Apply complete! Resources: 3 added, 1 changed, 1 destroyed.

 Grafana alerts configured successfully

========================================
Setup completed successfully!
========================================

Grafana Alerts:
  - Access: https://grafana.iac-toolbox.com/alerting/list
  - 5 alerts configured: CPU (5%), Memory (90%), Disk (80%), Offline (5m), Temp (75°C)
  - Notifications: PagerDuty (incidents created automatically)
  - PagerDuty Service: Raspberry-Pi-Monitoring
  - Install mobile app: iOS/Android for push notifications

The entire process takes about 30 seconds.

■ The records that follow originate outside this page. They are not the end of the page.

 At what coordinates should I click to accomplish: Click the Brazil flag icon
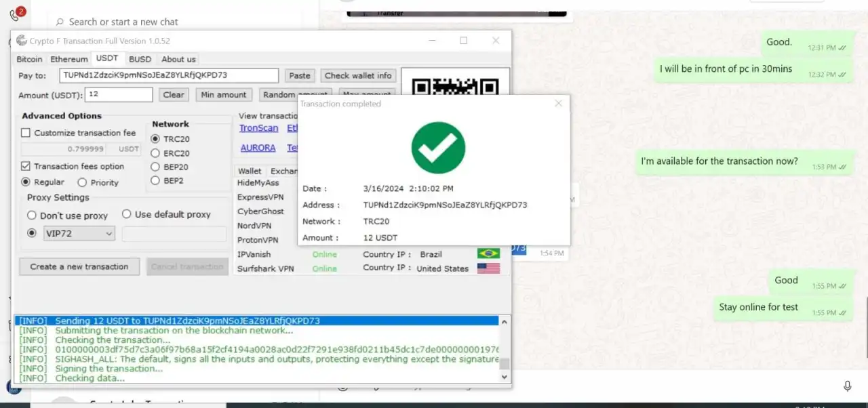click(488, 253)
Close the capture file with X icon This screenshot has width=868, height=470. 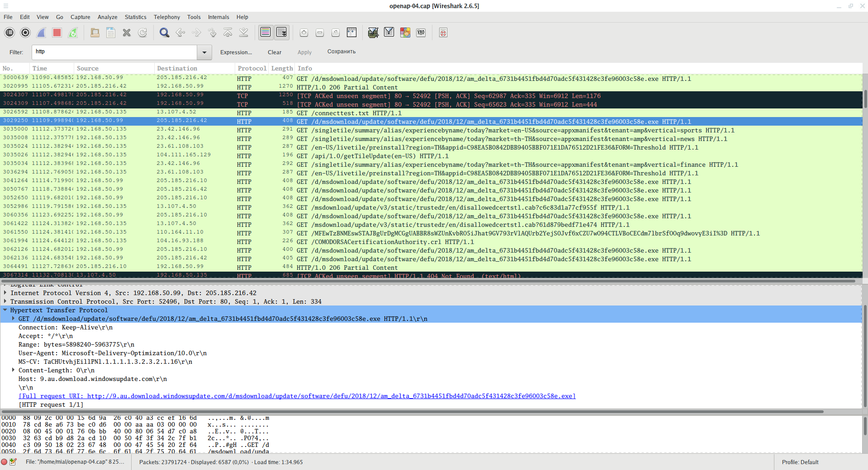[127, 33]
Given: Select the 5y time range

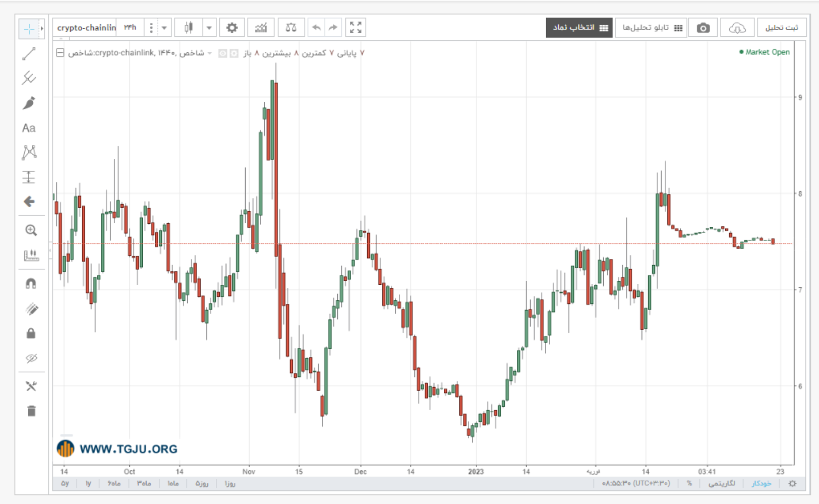Looking at the screenshot, I should pos(65,483).
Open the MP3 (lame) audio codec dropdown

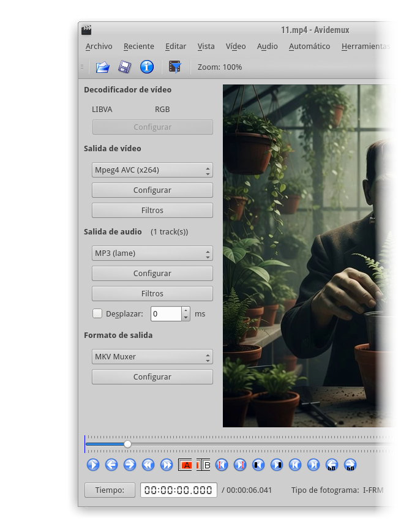click(152, 253)
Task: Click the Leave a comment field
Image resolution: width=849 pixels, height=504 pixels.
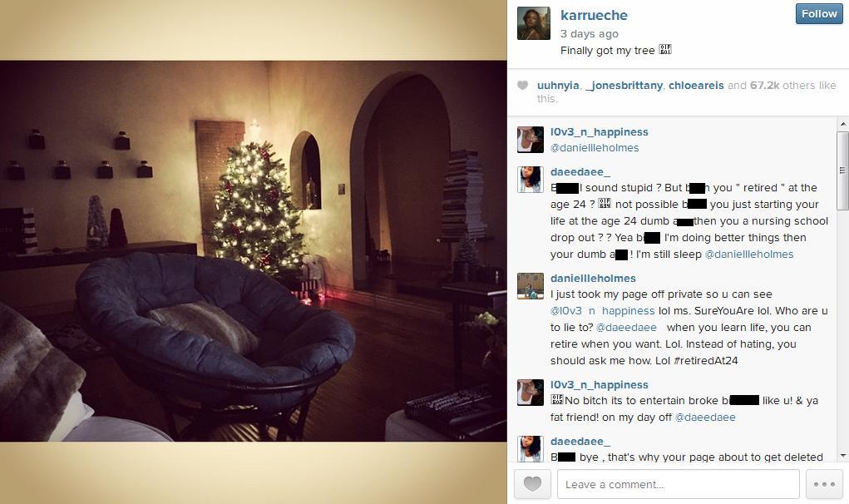Action: (678, 483)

Step 4: Verify PagerDuty Integration

Let's confirm everything was created correctly.

Check PagerDuty Service

Open your PagerDuty dashboard:

https://your-company.pagerduty.com/service-directory

You should see:

  • Service Name: "Raspberry-Pi-Monitoring"
  • Status: Active (green)
  • Integration: Grafana (Events API v2)

Click on the service to see details:

  • Escalation policy: "Default"
  • Auto-resolve timeout: 4 hours
  • Acknowledgement timeout: 10 minutes

Check Grafana Contact Point

Open Grafana:

https://grafana.iac-toolbox.com

Navigate to AlertingContact points

PagerDuty Access Point on Grafana

You should see:

  • PagerDuty Alerts (active contact point)
  • Email Notifications (deleted - no longer present)

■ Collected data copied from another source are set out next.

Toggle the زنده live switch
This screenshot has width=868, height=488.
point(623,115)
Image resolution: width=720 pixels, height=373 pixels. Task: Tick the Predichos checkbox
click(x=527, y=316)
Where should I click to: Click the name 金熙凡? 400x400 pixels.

Click on "PagerDuty Alerts" to verify:

  • Integration key is configured (shows as ***sensitive***)
  • Severity: critical
  • Summary template present

Check Notification Policy

Navigate to AlertingNotification policies

PagerDuty Notification Policy on Grafana

You should see:

  • Default policy routes to → PagerDuty Alerts
  • Group by: alertname
  • Group wait: 30s
  • Repeat interval: 4h

Check Alert Rules

Navigate to AlertingAlert rulesHomelab Alerts

All 5 alerts should still be present:

  • High CPU Usage
  • High Memory Usage
  • Low Disk Space
  • Device Offline
  • High CPU Temperature

No changes to alert rules - only the routing changed.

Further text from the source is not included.